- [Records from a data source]

#####

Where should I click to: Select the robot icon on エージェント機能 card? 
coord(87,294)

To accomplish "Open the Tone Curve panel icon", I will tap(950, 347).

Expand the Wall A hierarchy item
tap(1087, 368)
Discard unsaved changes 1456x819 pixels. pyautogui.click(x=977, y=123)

#####

Set every entry down verbatim.

- [Answer space]
Where should I click to: Select the robot icon on エージェント機能 card? 
coord(87,294)

To accomplish "Open the Tone Curve panel icon", I will tap(950, 347).

Expand the Wall A hierarchy item
tap(1087, 368)
Discard unsaved changes 1456x819 pixels. pyautogui.click(x=977, y=123)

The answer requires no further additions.